Six-time NHRA world champion Jeg Coughlin Jr. took on a massive field of 700-plus talented bracket racers in Saturday’s $525,000-to-win main event at US 131 Motorsports Park and came away as a final-four finisher in his Chevy II wagon.

The challenge was the highlight of four high-dollar bracket races contested between Wednesday and Saturday at “the Fastest Track in Michigan,” and was attended by numerous NHRA professionals along with most of the top sportsman drag racers in the world.

“What an incredible event,” Coughlin said. “I’m pretty much exhausted at this point but personally very, very proud to have made it through nine rounds of some of the toughest racing ever to finish in the semifinals. It was very satisfying to be a part of what, as far as I know, was the largest single payout in drag racing history.
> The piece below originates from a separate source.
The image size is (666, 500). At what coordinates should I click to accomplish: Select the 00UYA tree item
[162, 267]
“With so many cars entered, just the first round each day would take six hours or so. With buy-backs the second rounds weren’t much shorter, and you go from there. It made for very long days and very short nights every day of the event. I know I started the $525K race at 8:30 a.m. Saturday and made my last pass in the semifinals around 4:30 a.m., Sunday morning.”
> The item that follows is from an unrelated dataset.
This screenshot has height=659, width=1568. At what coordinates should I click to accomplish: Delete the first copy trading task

Each day of the SFG 500 paid out large cash prizes, beginning Wednesday with a $20k-to-win opener, followed by two $50k-to-win races on Thursday and Friday. Coughlin raced both his dragster and the Chevy II wagon the first two days but opted to park the dragster and use only his wagon Friday and Saturday.
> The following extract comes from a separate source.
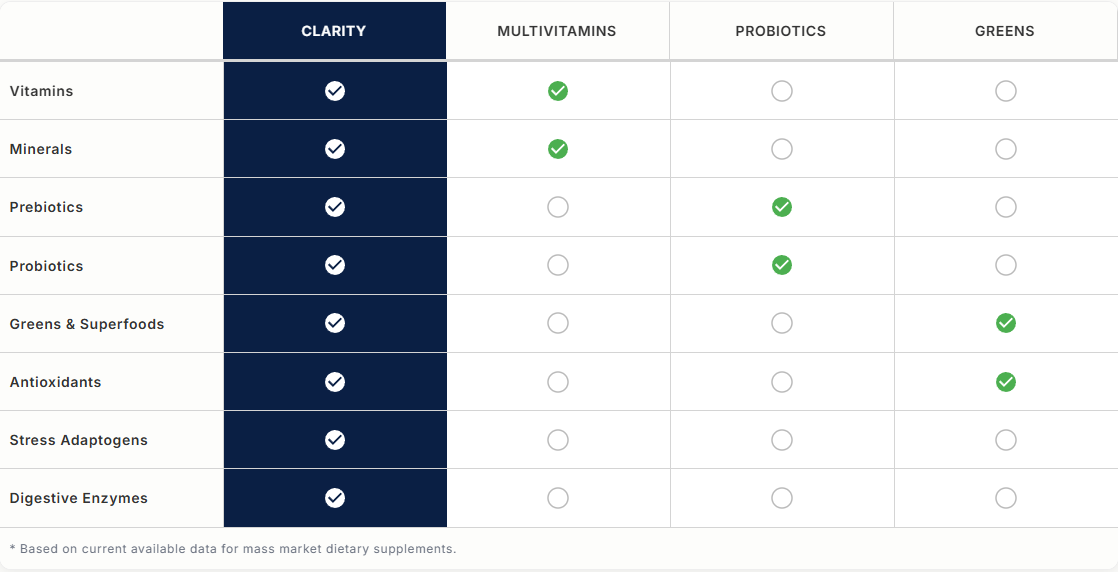
Task: Click green checkmark for Probiotics in Prebiotics row
Action: click(x=781, y=208)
“The wagon was running a bit better and I just felt more comfortable in it,” Coughlin said. “I think we made about 30 runs in the wagon and another five in the dragster. We also had my wife Samantha and my niece Paige participating in all the races — plus a girls-only event — so we stayed very busy because everyone was going rounds. There was a lot of activity in the JEGS pit and we had a lot of fun.

“Kyle Riley, the promoter, and his staff should be commended. Managing that many cars and that many rounds of racing was a big feat to accomplish. They had their hands full but pulled it off well.”

Although the actual division of the massive pot will forever be known only to the participants themselves, a worldwide audience watching via the Internet witnessed plenty of negotiating going on when the field was whittled down to the eighth-finals.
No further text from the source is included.